La recherche était très peu réglementée pendant la première moitié du 20e siècle. Des années 1940 aux années 1970, la thalidomide et le diéthylstilbestrol ont donc été prescrits aux femmes pour diverses maladies, bien que les effets indésirables de ces médicaments sur les enfants des femmes enceintes n'aient pas été étudiés avant leur autorisation de mise sur le marché (1,2). Des milliers de femmes qui ont pris de la thalidomide pendant leur grossesse ont ainsi malheureusement donné naissance à des bébés présentant de graves malformations des membres (3). Les pays du monde entier ont donc réagi en réglementant plus strictement les modalités d'étude, d'approbation, de prescription et de commercialisation des médicaments afin de mieux protéger la population. Aux États-Unis, une partie de ces réglementations consistait à interdire à toutes les femmes en âge d'avoir des enfants de participer à la grande majorité des études cliniques sur les médicaments en phase initiale (4). Dans les années qui ont suivi, les conclusions des essais cliniques ont donc souvent été établies sur la base de données recueillies surtout auprès d'hommes blancs (5).

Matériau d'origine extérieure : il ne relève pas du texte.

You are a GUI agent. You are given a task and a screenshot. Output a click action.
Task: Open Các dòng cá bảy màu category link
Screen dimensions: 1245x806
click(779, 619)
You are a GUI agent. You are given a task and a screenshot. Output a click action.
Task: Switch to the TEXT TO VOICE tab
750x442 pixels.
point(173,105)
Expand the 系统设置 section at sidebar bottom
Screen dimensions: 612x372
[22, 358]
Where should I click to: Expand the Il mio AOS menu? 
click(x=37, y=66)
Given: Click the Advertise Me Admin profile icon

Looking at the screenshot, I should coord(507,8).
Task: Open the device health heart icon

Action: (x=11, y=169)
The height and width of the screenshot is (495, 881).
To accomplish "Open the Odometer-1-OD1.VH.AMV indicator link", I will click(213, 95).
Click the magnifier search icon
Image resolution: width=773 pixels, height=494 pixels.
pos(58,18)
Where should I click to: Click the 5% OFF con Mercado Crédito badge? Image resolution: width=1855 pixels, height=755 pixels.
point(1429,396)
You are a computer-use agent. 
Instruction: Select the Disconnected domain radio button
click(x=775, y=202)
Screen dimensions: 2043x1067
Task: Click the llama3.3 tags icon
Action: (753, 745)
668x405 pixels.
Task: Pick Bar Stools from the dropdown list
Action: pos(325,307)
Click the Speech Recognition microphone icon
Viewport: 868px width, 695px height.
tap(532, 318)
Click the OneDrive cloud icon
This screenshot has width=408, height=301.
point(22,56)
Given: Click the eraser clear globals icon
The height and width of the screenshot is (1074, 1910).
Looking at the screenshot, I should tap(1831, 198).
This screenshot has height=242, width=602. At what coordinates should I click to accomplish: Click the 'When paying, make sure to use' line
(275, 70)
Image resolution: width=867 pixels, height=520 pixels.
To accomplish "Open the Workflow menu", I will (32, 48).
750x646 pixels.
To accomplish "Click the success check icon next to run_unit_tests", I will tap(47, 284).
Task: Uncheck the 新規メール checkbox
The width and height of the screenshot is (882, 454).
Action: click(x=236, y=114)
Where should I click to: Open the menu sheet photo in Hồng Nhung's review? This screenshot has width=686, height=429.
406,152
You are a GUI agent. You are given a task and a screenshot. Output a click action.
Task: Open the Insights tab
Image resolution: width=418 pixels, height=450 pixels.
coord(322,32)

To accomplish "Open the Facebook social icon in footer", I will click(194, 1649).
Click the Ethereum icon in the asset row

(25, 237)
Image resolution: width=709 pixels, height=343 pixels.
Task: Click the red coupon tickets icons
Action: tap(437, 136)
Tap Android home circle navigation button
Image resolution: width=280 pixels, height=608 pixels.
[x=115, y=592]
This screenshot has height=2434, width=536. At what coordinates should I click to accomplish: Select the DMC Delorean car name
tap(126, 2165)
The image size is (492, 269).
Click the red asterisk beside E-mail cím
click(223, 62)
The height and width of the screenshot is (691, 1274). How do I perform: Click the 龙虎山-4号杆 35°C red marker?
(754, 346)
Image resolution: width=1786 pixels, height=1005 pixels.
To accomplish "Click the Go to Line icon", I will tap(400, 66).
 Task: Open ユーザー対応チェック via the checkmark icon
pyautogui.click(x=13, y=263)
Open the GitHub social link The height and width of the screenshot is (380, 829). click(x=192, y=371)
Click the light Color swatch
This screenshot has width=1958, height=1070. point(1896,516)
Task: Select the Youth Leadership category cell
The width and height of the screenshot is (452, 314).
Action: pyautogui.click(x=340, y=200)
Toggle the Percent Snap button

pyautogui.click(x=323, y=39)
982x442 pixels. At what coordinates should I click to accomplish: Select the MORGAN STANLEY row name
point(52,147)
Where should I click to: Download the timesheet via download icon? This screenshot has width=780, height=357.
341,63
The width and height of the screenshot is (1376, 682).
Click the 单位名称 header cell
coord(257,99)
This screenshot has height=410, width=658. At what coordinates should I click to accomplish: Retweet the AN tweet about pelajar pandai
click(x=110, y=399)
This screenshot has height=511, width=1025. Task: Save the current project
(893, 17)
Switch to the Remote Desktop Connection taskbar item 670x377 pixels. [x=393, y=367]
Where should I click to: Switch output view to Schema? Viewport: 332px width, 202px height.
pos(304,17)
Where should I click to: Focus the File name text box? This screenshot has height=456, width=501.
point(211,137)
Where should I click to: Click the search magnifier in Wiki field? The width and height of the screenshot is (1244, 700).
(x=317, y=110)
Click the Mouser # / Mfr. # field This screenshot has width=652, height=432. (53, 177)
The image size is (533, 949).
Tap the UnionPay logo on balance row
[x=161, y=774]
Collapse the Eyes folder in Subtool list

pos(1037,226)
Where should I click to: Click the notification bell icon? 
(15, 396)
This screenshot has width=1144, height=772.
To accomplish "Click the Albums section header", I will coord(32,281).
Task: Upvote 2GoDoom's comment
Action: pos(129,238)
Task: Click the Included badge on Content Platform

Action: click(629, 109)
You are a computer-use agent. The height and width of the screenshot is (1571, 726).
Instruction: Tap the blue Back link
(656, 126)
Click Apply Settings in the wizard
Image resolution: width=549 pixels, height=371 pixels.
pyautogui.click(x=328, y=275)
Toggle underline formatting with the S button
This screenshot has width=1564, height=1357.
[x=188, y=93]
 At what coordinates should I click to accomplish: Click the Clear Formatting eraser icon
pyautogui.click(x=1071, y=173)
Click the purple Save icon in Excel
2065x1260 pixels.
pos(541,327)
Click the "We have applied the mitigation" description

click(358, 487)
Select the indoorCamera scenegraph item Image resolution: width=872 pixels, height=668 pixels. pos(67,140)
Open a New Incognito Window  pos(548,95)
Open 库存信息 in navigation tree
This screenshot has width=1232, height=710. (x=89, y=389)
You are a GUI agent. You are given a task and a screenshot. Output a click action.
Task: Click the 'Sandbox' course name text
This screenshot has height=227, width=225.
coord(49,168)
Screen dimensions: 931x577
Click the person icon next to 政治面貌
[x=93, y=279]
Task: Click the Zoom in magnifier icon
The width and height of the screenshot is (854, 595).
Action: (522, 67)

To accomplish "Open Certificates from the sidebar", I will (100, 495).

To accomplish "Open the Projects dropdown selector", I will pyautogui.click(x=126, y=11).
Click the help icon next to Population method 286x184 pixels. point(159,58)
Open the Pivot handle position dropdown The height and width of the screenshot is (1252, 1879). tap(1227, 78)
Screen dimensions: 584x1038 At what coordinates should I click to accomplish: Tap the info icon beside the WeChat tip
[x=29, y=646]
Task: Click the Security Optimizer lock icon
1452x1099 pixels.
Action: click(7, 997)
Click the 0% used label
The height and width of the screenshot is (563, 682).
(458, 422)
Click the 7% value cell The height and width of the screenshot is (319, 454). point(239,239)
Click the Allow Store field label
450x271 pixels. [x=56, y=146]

Comme les femmes n'étaient pas représentées dans les travaux de recherche médicale les plus importants, la qualité des soins de santé qui leur étaient dispensés en a souffert (6). Il y a eu quelques exceptions, notamment lors des études sur l'efficacité du contrôle hormonal des naissances dans les années 1970 et 1980, dont certaines ont été menées par des femmes scientifiques (7). Cependant, les recherches sur les questions de santé qui touchent tous les sexes, comme l'hypertension et le diabète, ont principalement été menées sur des participants masculins. Les hommes sont donc devenus la "référence" de la recherche médicale pour les scientifiques (8), avec la conviction erronée que le corps des femmes réagirait toujours de la même manière que celui des hommes lors des essais cliniques (5). Certains scientifiques pensaient également que le corps des femmes était trop complexe et trop coûteux à étudier (5). Inclure des femmes dans la recherche signifierait en plus la nécessité de tenir compte des facteurs tels que le cycle menstruel et la possibilité de grossesse. Les scientifiques de l'époque ont plutôt choisi d'ignorer ces différences fondamentales.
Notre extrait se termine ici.